▸ CONSIGNES:
1. Selon le texte sur l'analyse du cycle de vie des bâtiments, quel outil simplifié CECOBOIS a-t-il développé pour le Québec ?
2. Reprenez la rédaction du texte sur l'analyse du cycle de vie des bâtiments à la suite de sa dernière phrase.

▸ SECTION DE TEXTE:
----------

Réaliser une analyse du cycle de vie (ACV) d'un bâtiment est un processus qui demande beaucoup de temps et de données. Malgré cela, l’ACV est la méthode la plus reconnue et la plus complète pour estimer les impacts environnementaux. Pour démocratiser et encourager son utilisation à plus grande échelle dans le secteur du bâtiment, il est essentiel de trouver le moyen d’alléger sa réalisation.
Il existe actuellement différentes options disponibles pour optimiser ou simplifier le processus de quantification des impacts environnementaux des bâtiments. Par exemple, CECOBOIS a développé un outil simplifié, GESTIMAT, pour le Québec. L’outil permet de comparer les GES de différentes conceptions de bâtiment. À défaut d’avoir en main le détail des quantités de matériaux composant le bâtiment pour réaliser l’estimation des émissions de GES, l’outil propose de générer les quantités pour vous. Ces quantités peuvent donc être générées pour différentes compositions de matériaux de construction en saisissant uniquement certaines caractéristiques principales du bâtiment ou en détaillant les différents systèmes constructifs que vous désirez inclure à votre modélisation. D’autres outils comme Koten visent à simplifier et accélérer cette quantification en réalisant l’estimation directement à partir d'un modèle 3D du bâtiment, soit de façon intégrée au logiciel, soit en exportant les informations du logiciel vers l’outil d’ACV.

----------

▸ DONNÉES FOURNIES:
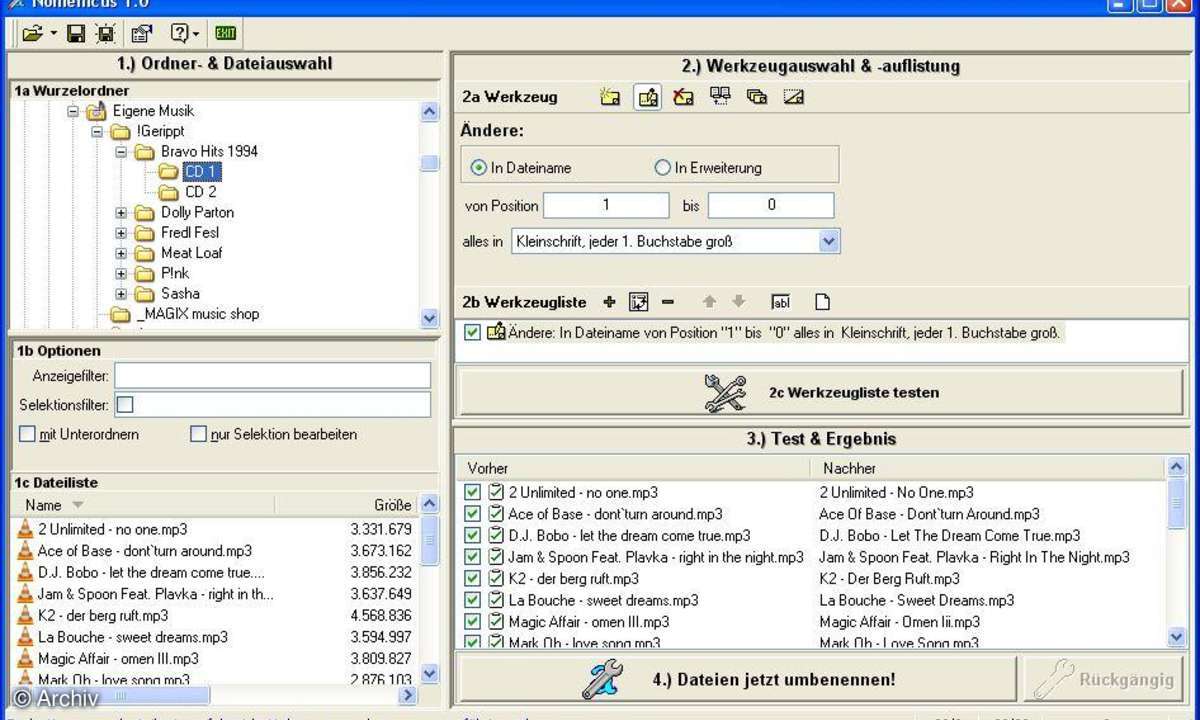The width and height of the screenshot is (1200, 720).
Task: Select the copy tool icon in Werkzeug row
Action: tap(757, 97)
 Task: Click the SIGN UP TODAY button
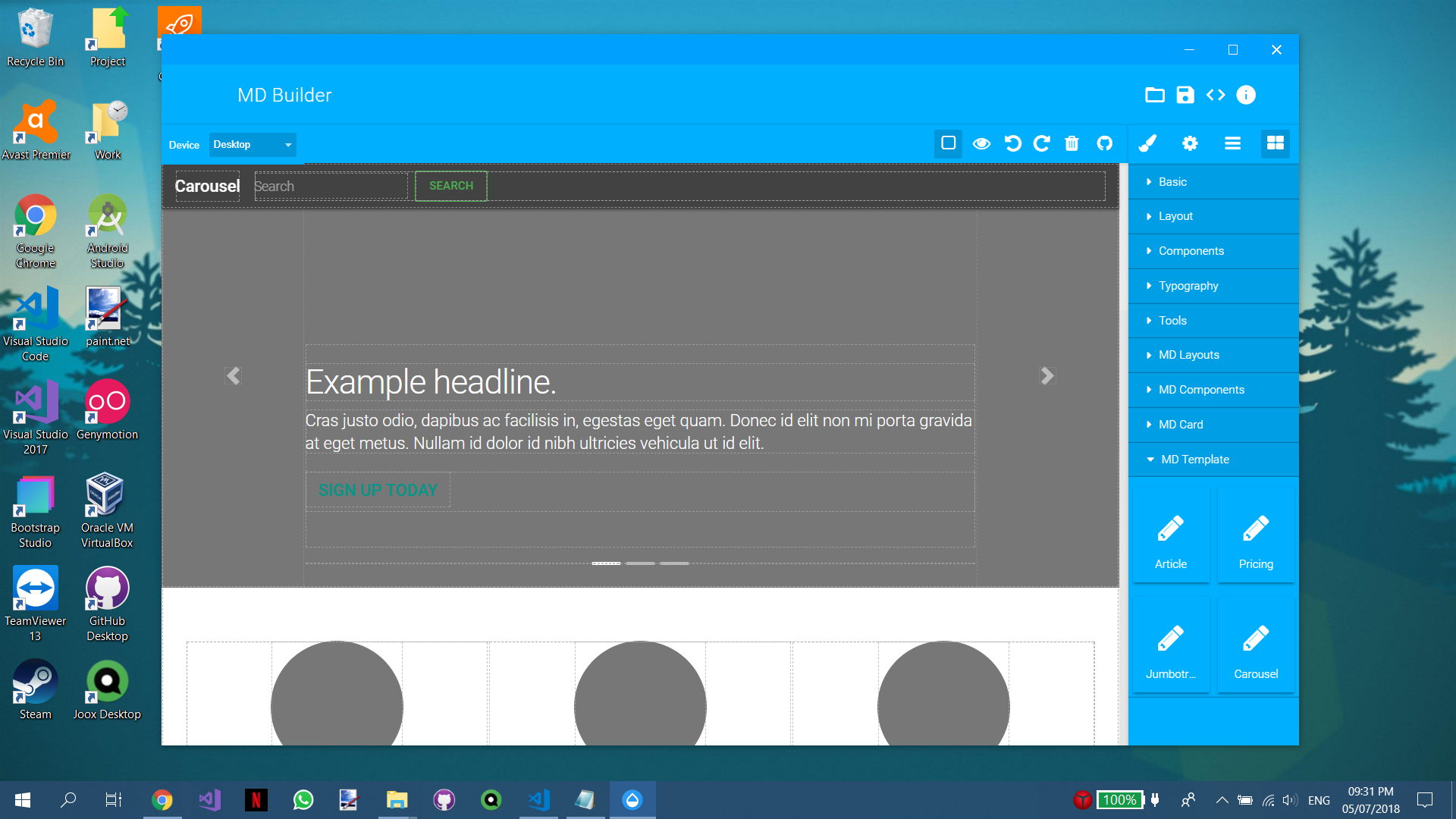pyautogui.click(x=378, y=491)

----------

▸ RÉPONSES ATTENDUES:
1. GESTIMAT

2.
Un autre processus de quantification simplifiée des impacts environnementaux des bâtiments consiste à utiliser les déclarations environnementales de produit (DEP). Connues à l’international, les DEP (ou EPD - Environmental product declaration) sont des documents vérifiés par une tierce partie qui présentent les informations environnementales d'un produit évaluées sur la base d'une ACV. En d’autres mots, dans une DEP, l’ACV du produit est déjà réalisée pour vous. De plus en plus de DEP sont disponibles pour différents matériaux et différentes composantes de construction. Il est alors possible de s’en servir pour évaluer la performance environnementale d'un bâtiment dans son ensemble. Il est également possible de les utiliser pour comparer différentes solutions de conception. En France, en plus des DEP, il existe aussi les FDES (Fiche de Déclaration Environnementale et Sanitaire). Contrairement à une DEP qui ne contient que des informations environnementales, une FDES contient également des informations liées à la santé.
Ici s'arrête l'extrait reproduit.